In fact, Americans should long ago have got over their sense of "exceptionalism," their deep belief in their well-meaning sanctity. Slavery and the genocide against the Indians might be a good place to start a re-examination of American "innocence." I lost any notion that such a thing existed when I watched the nightly television reports about American bombing and napalming of Vietnamese civilians; I lost it again when I finally read up on the poorlytaught history of America's brutal colonial war in the Philippines, the original counter-insurgency that introduced the American use of "waterboarding" to extract information. Graham Greene said it best in his Vietnam novel, The Quiet American: "Innocence is like a dumb leper who has lost his bell, wandering the world, meaning no harm."

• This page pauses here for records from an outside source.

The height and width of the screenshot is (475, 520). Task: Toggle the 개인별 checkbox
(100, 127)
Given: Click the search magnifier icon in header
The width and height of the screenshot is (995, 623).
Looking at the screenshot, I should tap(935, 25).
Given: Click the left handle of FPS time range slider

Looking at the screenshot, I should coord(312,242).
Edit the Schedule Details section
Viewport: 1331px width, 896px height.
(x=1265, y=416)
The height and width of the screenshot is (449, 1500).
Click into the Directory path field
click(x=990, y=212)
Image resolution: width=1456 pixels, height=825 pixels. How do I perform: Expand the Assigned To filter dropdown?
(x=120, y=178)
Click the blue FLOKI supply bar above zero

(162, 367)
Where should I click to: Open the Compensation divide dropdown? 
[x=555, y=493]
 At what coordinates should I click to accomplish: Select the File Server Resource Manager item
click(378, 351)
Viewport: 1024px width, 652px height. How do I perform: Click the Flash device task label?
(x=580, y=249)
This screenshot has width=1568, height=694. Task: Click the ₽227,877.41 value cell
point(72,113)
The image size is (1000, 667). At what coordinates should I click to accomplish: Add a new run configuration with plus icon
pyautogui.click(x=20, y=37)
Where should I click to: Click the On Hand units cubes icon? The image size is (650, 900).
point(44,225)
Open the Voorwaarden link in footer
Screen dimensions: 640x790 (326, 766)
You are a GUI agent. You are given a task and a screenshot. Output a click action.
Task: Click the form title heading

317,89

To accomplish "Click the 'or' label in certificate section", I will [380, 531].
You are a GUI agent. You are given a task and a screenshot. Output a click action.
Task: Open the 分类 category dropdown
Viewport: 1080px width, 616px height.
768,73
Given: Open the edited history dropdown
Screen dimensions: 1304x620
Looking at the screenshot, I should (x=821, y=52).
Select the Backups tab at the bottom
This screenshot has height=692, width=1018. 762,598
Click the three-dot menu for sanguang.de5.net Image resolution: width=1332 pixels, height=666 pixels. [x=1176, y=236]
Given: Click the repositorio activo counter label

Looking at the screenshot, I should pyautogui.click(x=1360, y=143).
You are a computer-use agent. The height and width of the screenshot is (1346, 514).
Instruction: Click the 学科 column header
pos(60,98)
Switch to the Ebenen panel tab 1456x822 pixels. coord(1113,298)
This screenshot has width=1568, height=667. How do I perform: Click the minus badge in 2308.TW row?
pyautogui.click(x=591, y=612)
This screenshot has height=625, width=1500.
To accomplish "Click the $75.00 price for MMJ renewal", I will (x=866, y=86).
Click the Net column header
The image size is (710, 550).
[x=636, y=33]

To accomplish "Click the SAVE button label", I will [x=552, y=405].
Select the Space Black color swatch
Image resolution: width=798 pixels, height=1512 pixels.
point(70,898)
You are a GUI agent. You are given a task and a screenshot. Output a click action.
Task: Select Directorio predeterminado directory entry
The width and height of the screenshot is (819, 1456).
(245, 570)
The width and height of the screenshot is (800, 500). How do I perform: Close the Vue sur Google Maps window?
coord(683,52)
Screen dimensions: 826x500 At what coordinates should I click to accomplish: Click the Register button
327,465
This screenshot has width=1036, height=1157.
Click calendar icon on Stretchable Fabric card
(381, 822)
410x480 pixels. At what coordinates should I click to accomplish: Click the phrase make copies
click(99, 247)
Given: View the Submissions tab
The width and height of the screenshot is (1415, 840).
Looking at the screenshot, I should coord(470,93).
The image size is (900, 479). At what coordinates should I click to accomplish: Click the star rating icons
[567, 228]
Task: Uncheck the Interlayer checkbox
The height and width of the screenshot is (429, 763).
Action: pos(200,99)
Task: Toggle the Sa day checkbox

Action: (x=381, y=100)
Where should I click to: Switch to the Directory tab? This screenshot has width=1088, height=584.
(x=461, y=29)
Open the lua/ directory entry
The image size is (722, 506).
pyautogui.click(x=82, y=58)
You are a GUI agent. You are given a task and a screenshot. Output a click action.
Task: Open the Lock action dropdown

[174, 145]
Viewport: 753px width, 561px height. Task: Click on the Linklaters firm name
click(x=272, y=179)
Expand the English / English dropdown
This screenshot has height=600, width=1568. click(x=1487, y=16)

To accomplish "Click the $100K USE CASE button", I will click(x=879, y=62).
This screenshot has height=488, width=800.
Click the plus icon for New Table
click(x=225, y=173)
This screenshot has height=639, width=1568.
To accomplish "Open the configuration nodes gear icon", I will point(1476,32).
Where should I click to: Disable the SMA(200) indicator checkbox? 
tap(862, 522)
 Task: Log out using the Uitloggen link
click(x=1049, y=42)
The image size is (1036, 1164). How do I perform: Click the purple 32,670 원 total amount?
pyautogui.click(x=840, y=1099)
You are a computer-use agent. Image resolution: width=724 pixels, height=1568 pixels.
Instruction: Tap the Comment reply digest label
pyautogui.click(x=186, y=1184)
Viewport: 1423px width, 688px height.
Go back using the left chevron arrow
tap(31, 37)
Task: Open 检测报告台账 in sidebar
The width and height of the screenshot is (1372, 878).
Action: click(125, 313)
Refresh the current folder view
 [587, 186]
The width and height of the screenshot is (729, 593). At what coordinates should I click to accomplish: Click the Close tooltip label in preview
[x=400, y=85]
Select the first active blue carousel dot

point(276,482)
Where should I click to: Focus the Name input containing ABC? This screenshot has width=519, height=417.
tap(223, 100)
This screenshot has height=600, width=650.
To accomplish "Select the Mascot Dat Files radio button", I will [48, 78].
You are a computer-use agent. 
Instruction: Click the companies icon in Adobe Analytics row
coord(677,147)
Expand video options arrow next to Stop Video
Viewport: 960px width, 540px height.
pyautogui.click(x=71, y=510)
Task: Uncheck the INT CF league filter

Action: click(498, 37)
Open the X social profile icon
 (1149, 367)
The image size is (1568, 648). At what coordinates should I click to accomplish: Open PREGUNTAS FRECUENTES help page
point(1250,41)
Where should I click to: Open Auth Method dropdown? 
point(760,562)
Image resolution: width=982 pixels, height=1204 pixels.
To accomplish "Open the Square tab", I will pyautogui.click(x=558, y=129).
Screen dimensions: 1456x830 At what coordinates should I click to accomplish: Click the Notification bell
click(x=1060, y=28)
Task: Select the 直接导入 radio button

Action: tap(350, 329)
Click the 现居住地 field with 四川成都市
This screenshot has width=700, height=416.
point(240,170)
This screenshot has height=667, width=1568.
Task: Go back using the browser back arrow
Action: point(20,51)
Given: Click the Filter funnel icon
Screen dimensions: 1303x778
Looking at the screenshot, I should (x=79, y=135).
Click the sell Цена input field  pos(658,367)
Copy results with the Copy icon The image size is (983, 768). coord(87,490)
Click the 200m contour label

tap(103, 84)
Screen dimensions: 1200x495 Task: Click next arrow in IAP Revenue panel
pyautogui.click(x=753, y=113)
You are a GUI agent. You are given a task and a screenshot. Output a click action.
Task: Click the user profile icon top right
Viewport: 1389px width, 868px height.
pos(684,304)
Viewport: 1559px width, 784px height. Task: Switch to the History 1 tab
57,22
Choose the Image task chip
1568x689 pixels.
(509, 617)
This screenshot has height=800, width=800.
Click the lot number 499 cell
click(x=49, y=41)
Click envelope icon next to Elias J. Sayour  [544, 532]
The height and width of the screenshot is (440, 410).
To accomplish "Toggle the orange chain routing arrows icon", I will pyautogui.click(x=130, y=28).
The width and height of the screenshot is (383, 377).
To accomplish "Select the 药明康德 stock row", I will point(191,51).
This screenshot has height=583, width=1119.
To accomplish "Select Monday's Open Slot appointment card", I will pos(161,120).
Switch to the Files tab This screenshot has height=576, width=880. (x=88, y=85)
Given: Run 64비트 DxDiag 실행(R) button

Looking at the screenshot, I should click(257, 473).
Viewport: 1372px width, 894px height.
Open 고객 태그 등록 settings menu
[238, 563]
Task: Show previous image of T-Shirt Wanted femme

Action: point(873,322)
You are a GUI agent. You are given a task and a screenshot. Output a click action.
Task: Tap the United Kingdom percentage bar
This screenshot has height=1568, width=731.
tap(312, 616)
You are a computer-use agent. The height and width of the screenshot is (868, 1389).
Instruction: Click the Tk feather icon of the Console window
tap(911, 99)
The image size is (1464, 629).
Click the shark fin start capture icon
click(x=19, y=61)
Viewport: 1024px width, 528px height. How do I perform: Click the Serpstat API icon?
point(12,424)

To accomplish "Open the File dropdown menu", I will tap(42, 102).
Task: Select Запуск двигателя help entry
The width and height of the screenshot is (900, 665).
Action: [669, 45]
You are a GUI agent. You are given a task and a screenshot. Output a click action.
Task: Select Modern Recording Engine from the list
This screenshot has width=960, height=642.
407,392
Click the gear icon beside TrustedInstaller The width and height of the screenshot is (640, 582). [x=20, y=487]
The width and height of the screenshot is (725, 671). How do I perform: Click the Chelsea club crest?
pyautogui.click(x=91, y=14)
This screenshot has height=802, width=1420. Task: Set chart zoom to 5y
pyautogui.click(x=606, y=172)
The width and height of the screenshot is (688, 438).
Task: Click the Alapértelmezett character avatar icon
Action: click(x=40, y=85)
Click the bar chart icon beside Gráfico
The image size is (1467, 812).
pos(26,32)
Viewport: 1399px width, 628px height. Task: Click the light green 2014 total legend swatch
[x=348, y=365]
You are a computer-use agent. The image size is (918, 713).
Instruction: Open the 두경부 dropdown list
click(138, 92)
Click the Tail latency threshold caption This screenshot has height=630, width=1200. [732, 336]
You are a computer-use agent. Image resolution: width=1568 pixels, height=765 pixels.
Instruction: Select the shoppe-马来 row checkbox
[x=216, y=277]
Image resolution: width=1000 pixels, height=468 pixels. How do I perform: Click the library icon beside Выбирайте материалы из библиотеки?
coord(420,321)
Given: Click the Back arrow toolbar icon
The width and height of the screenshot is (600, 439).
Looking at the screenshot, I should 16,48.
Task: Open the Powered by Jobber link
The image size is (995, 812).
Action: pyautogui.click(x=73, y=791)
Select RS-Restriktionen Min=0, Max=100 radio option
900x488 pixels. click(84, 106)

The ongoing legacy of 9/11 appears to be more of the same: more killing in the name of saving lives, more repression in the name of defending liberty, more camouflaged Christian piety in the name of freedom of religion, more hypocrisy in the name of "American" values of truth and justice, more massacres of the English language (terrorism is a tactic not an ideology) in the name of straight talk. I don't think it's the legacy Americans deserve, and it is certainly the wrong memorial for the dead of 9/11.